Tuesday, February 28, 2006

Psycho-something worship

I'm sitting here listening to Chris Tomlin sing "Sing with me how great, how great, is our God..." and a thought crossed my mind.

I know that sometimes there are worship songs that just get my heart thumping. It crosses all genres and styles and I think the core of this music is baisically Christ-centered (that is, Jesus is the point of the song, whether I'm singing to him or about him).

Then there is what I call "Happy Jesus Music." It's basically what you listen to when you're trying to honor God with what you listen to but aren't looking for any more than that. An example is some of the silly Christian rappers I've heard. It's good the music is out there, but that's about all it really is - out there.

Then, there is what I call "Deep Worship," a phrase taken from C.S. Lewis's idea of "Deep Heaven," from The Great Divorce. This is the music that carries the trappings of the first category, but is so much more. There is one distinct flavor to this type of music that sets it apart from anything else - God shows up, and His presence can be felt in a deep and powerful way.

After a while of deep worship, I just want to die. Really. I know that if I died right now, I could be praising in deep worship for eternity. As I look around this world I see just how much this world is not "deep," in the sense that it is so far from what was in the original creation. A longing that I rarely feel in such intensity awakens and I immediately get depressed.

Oh well. I guess this is the shallow end of the pool, anyway, and everyone's got to learn to swim way over there in the deep end.

Danny

Long day

Morning. Or evening. Or something.

Sorry about the delay on the worksheet. I've been stubborn and caught up in work, video games, books, music, and the cutest (prettiest) girl (woman) in the world (universe, actually). She's such a Jesus freak. Prov 31 to the core.

Anyway, I've been doing a lot of thinking about my past lately. I've realized how much of it (especially the bad parts) really effects how I live my life these days. All the hurts that I thought I forgot about are actually just hiding beneath the surface of my consciousness waiting for an opportune time to rear their ugly heads and smack me in the face with my incompetence.

Enter Jesus. I had actually forgotten to be asking for healing in all of these areas. I think I've spent the past two years so scared of God not answering my prayers that I've been afraid to ask. Well, no more. Time to stomp the devil.

Danny

Some notes

G'day.
Here are some notes from my studies.
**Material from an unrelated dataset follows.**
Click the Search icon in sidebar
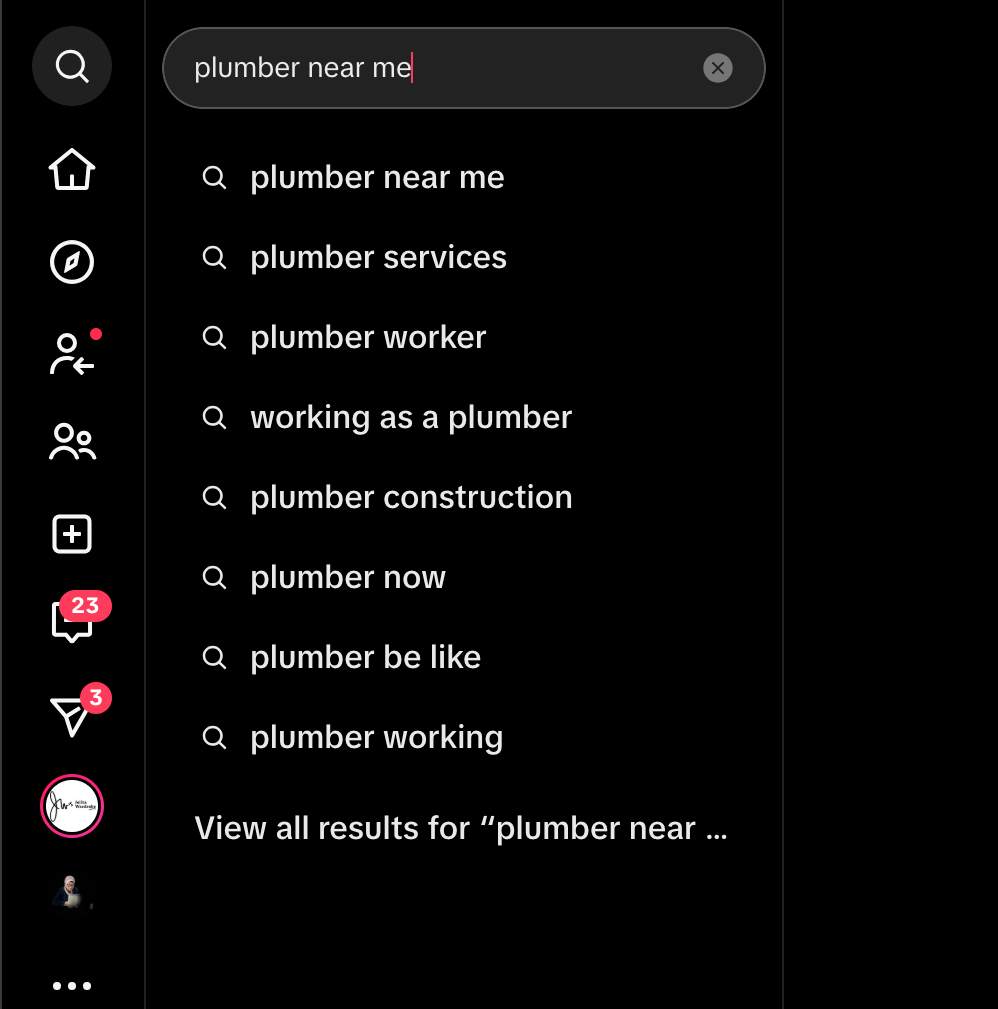This screenshot has height=1009, width=998. (72, 67)
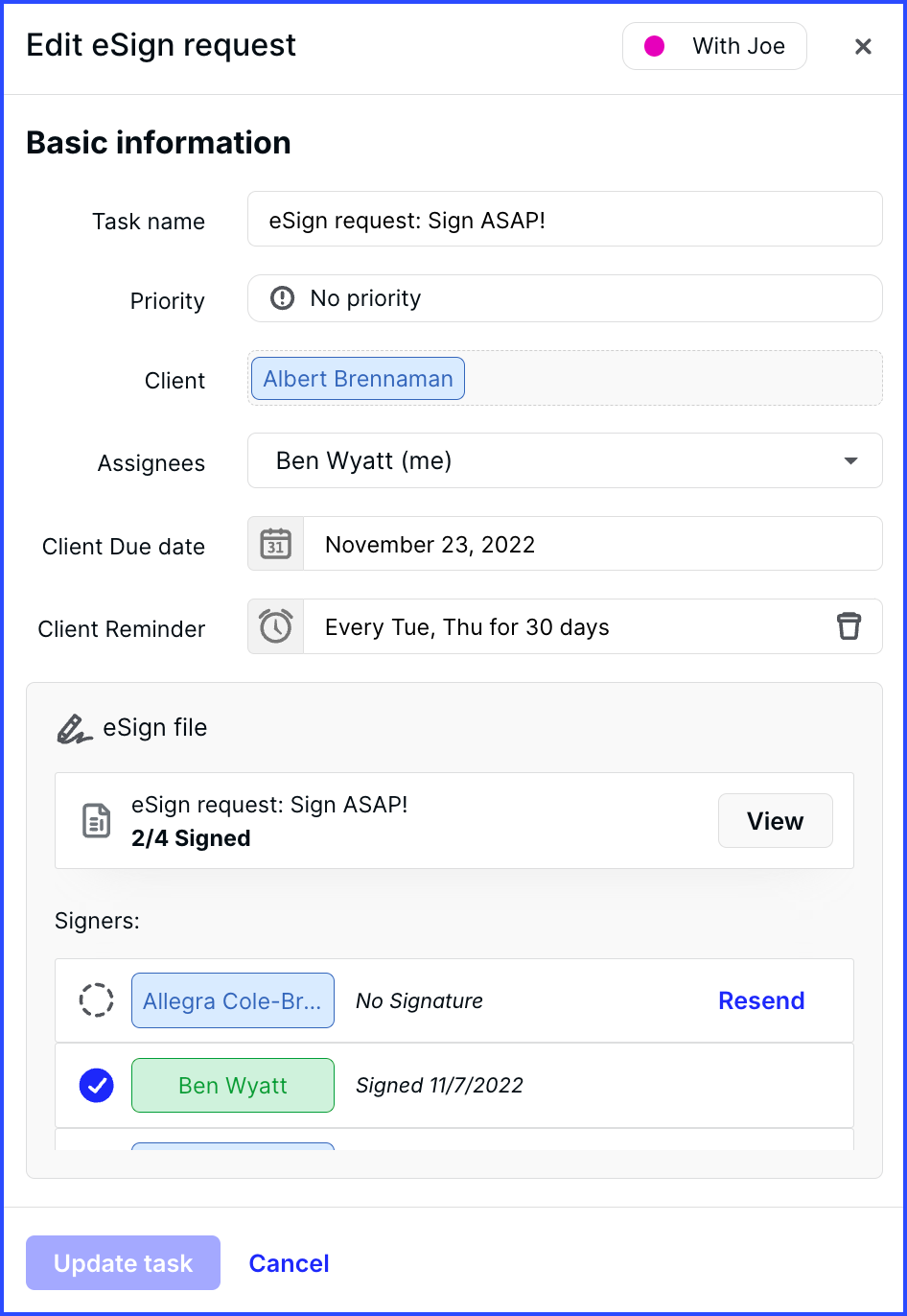The image size is (907, 1316).
Task: Click the calendar icon beside Client Due date
Action: (276, 544)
Most should seem pretty obvious, but I'm paranoid about missing something, so there they are.

TULIP
-Man is sinful by nature, he does not seek after God, he loves the darkness and hates light – therefore he is unable to respond to the Gospel.
Romans 3:10-18
--baisically saying no one is seeking after God -- does not imply he cannot seek after God
Romans 8:7-8
--those who are in flesh, specifically 'sarx phronema,' or carnally minded(Strong's 4561 and 5427), do not please God because they cannot please God
--within the context of the 1-9 Paul also says that those people who have the Spirit of God are living in the Spirit, not the flesh
Psalm 14:1-3/53:1-3
--taken with verse four, not sure if this selection is talking literaly about no one, or no one but the people of Israel.
Skip Col, same results
2 Cor 4:4
--looks like Paul is saying the enemy has blinded the understanding (minds) of unbelievers to keep them from understanding the Gospel

Friday, February 24, 2006

Finally

G'day.

Well, the big rush is over for now. Looks like it's back to boring paperwork and such for the rest of the time I'm in the squadron.

Here's the first story:

I woke up at 0600ish a few days ago, tired and groggy and hating the fact that I had to go to work. I'd been staying up late talking and writing with a friend and reading, and when I couldn't sleep, playing a video game. So I was pretty out of it. I went into the bathroom and realized with a sense of utter terror that there was no soap. I had flown the day before, so there really was no option as to whether or not I had to take a shower.
I thought, and thought, and thought, and finally inspiration struck! Dawn! I ran to the kitchen sink, got the Dawn and washed away. It felt so good I thought about doing it again the next day but realized how weird that was, so I didn't. I did notice this pleasant and distinct orange odor follow me around till the end of the day, though!

More to follow....

Ooops

Sorry about not blogging so much. Between cute girls, loads to do at work and no sleep whatsoever, I'm not all here at the moment. Will catch you up with a funny story hopefully this weekend.

Danny

Monday, February 20, 2006

I was doing some research for the TULIP worksheet the other day and came across something that made my eyes water a bit.
One of the verses I was looking up was Romans 2:29 ( But a Jew is one inwardly, and circumcision is a matter of the heart, by the Spirit, not by the letter. His praise is not from man but from God. --ESV ). I was reading this to get a good context of Romans 3:10-18.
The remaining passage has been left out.